[ABOUT THIS EXERCISE] Go through the material underneath and show every line where the string "computer" occurs.

[SOURCE DATA]
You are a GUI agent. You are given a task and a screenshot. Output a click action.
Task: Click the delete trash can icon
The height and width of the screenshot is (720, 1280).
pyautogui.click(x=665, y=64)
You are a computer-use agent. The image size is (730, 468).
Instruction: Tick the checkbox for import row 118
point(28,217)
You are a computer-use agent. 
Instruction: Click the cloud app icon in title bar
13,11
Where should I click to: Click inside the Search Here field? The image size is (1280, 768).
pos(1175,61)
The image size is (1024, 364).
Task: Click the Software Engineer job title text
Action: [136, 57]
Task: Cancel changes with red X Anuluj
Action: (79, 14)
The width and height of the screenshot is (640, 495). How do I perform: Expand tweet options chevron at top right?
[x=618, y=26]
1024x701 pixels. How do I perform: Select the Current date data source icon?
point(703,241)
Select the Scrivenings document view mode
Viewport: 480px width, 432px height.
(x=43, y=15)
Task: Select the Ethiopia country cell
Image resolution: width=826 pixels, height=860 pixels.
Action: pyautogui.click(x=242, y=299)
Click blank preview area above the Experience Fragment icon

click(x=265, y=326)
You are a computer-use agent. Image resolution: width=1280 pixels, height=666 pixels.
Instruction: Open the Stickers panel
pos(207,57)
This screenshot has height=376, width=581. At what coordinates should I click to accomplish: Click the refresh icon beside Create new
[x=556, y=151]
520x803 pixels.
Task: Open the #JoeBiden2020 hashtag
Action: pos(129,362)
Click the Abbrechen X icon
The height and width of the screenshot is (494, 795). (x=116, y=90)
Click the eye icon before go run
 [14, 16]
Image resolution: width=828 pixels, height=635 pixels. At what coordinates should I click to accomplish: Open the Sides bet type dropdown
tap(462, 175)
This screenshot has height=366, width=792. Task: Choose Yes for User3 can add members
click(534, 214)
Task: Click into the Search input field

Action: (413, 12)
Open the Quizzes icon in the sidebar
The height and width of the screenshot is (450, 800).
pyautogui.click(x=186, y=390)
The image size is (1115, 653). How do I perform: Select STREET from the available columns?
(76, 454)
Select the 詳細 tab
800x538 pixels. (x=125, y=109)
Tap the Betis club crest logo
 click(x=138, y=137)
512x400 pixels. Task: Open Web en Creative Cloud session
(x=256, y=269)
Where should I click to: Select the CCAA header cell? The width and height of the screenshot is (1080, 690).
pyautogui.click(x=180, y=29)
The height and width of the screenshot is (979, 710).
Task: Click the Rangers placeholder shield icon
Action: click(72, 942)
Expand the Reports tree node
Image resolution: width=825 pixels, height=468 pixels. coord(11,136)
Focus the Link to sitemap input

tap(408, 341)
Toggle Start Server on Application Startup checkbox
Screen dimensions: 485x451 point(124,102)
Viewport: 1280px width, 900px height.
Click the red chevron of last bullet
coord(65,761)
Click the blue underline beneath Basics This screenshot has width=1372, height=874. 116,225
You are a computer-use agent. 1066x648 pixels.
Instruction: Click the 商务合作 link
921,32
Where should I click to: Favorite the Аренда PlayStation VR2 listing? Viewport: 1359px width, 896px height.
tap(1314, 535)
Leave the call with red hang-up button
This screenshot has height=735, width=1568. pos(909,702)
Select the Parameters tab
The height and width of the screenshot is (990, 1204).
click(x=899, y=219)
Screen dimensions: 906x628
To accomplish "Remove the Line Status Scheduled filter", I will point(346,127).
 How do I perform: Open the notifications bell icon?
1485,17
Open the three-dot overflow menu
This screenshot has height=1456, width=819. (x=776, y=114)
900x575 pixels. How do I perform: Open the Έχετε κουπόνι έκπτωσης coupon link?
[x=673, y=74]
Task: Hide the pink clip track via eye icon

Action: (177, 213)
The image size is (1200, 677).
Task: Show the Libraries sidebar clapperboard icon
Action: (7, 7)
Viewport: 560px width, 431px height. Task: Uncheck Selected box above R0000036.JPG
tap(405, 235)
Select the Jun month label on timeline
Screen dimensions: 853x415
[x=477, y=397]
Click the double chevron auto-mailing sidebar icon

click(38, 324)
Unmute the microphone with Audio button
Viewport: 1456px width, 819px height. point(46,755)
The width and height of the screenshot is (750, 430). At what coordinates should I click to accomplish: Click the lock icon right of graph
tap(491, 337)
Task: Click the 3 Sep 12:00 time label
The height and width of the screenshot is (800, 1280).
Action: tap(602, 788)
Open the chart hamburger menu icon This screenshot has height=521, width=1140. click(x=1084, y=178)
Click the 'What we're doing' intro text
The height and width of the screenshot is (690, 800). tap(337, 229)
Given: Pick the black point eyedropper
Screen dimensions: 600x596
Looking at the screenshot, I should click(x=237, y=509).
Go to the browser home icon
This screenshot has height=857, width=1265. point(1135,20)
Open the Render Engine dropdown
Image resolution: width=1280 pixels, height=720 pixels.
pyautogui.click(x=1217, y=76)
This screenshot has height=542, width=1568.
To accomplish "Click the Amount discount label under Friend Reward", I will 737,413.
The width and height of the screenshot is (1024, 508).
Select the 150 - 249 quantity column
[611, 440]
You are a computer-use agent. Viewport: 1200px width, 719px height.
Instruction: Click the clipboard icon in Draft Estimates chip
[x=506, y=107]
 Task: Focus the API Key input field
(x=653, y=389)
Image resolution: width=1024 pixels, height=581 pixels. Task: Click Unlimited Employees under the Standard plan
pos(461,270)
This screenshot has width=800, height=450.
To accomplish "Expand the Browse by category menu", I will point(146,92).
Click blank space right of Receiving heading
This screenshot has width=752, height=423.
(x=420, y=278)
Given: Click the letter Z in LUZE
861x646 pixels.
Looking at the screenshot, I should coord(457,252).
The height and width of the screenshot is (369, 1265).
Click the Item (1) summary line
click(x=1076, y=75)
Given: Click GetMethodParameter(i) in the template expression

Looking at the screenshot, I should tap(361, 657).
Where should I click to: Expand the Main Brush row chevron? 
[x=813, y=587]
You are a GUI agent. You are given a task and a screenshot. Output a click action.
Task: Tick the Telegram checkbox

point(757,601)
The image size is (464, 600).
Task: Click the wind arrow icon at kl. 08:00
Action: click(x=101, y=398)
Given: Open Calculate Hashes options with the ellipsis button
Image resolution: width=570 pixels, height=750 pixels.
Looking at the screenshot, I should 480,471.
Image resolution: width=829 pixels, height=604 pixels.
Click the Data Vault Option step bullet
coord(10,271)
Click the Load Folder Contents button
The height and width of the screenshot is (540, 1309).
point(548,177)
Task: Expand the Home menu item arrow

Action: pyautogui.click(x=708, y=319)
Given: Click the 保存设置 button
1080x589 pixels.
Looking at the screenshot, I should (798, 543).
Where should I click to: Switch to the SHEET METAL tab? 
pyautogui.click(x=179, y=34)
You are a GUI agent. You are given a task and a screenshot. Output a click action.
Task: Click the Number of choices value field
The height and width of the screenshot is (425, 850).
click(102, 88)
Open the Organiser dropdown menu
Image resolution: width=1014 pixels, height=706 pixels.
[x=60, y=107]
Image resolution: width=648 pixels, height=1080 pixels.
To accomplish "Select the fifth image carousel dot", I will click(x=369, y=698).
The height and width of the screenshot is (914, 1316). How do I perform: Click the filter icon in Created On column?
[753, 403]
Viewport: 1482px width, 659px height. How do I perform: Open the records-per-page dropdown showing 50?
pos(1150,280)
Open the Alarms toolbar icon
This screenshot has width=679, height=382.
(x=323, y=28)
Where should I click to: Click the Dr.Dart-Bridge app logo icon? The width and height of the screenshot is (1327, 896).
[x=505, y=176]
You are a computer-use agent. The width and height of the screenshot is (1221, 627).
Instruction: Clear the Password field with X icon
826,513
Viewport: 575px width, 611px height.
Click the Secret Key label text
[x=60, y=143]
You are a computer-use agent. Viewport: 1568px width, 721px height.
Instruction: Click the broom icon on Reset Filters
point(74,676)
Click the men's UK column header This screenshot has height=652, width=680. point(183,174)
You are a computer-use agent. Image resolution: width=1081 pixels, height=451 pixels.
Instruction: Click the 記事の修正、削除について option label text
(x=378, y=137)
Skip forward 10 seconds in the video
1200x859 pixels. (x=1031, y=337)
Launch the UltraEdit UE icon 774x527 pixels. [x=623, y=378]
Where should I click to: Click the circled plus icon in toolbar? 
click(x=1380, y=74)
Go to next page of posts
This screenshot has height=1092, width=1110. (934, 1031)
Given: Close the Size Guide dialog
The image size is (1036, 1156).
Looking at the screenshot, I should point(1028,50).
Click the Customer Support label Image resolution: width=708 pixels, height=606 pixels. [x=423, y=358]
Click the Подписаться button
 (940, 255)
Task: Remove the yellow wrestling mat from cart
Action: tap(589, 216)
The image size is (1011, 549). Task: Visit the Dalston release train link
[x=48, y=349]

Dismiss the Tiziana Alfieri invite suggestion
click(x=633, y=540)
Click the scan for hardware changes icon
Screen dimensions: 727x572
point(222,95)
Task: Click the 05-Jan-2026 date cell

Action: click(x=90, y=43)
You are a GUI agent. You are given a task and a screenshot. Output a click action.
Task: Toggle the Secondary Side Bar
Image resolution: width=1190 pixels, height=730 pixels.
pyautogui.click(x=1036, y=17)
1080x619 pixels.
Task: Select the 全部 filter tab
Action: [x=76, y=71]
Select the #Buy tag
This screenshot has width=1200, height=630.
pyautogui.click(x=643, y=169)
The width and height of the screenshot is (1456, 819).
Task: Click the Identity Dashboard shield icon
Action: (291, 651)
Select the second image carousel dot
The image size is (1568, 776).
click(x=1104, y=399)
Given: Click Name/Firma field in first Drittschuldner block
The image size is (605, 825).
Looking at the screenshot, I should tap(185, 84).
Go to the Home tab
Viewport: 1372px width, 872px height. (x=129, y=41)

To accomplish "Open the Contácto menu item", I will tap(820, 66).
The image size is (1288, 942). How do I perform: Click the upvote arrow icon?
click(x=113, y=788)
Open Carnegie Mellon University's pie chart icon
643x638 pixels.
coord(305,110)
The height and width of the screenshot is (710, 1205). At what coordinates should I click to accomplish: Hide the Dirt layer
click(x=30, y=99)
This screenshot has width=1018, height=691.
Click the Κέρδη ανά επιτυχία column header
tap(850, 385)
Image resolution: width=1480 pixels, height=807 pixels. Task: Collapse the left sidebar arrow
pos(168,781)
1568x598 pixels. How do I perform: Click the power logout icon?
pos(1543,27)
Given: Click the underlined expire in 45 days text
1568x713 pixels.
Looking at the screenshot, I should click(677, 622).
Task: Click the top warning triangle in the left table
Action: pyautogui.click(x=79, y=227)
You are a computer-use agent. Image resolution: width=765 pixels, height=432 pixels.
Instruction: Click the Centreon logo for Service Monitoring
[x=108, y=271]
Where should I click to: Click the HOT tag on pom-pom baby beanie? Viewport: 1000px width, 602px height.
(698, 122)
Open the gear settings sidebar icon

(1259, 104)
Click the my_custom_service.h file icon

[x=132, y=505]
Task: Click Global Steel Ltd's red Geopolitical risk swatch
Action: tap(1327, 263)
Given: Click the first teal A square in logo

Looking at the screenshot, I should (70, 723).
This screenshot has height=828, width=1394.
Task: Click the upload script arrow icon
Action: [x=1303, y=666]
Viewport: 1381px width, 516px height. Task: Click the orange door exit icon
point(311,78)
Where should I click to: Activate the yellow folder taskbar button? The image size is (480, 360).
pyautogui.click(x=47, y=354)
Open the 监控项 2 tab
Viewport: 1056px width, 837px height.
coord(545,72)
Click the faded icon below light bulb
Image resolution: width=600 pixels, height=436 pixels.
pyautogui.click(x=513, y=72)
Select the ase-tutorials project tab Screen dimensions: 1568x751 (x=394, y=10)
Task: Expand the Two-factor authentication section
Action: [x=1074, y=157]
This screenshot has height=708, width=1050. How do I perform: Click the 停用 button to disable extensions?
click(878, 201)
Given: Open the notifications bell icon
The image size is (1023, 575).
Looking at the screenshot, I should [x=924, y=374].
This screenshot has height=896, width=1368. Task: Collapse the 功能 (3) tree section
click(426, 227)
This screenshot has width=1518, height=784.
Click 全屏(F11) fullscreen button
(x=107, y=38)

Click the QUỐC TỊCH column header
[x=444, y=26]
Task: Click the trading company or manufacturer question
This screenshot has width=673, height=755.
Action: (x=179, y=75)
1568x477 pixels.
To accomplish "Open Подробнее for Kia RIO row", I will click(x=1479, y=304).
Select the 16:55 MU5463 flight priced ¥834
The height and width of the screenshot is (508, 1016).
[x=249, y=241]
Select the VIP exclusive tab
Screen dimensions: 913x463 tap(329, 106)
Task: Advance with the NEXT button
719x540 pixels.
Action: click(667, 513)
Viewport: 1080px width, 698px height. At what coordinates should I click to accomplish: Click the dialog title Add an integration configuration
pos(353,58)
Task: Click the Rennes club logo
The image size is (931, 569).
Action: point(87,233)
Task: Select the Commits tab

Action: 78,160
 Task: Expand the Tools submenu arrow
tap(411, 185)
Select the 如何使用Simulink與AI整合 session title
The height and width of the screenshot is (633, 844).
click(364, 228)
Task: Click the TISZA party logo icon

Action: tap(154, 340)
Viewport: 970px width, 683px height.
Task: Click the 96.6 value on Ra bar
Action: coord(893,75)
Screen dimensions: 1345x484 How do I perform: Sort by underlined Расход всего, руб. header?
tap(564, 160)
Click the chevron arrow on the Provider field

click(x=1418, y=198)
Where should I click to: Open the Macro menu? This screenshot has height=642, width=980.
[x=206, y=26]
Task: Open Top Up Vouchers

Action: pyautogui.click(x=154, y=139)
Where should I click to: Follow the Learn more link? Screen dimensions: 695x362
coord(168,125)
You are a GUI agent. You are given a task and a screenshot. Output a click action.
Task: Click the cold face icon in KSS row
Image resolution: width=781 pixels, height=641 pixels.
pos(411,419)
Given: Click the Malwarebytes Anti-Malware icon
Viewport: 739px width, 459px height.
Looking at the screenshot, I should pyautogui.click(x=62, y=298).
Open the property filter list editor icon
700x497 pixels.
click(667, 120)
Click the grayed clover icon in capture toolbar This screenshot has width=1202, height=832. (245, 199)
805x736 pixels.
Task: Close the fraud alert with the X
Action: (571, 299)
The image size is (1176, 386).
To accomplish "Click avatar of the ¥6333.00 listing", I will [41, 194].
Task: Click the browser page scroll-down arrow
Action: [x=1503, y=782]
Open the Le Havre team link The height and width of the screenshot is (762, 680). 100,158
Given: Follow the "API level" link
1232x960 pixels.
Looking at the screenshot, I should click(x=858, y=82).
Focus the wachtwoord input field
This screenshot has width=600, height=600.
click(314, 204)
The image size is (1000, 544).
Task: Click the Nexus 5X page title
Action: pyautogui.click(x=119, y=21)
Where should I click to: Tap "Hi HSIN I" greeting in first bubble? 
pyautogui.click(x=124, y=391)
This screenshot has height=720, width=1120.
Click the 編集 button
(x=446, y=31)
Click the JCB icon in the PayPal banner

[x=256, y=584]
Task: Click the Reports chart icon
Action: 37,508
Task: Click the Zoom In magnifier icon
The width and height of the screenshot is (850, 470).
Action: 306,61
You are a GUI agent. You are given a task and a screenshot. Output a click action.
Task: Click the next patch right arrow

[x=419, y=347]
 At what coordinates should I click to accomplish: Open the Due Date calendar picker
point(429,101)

[SOLUTION TO THIS EXERCISE]
You are a computer-use agent. The image size is (730, 468).
You are a computer-use agent. 
You are a computer-use agent. Image resolution: width=1280 pixels, height=666 pixels.
You are a computer-use agent. 1066x648 pixels.
You are a computer-use agent. Viewport: 1200px width, 719px height.
You are a computer-use agent. The width and height of the screenshot is (1221, 627).
You are a computer-use agent. Viewport: 1568px width, 721px height.
You are a computer-use agent. Image resolution: width=1081 pixels, height=451 pixels.
You are a computer-use agent. Image resolution: width=765 pixels, height=432 pixels.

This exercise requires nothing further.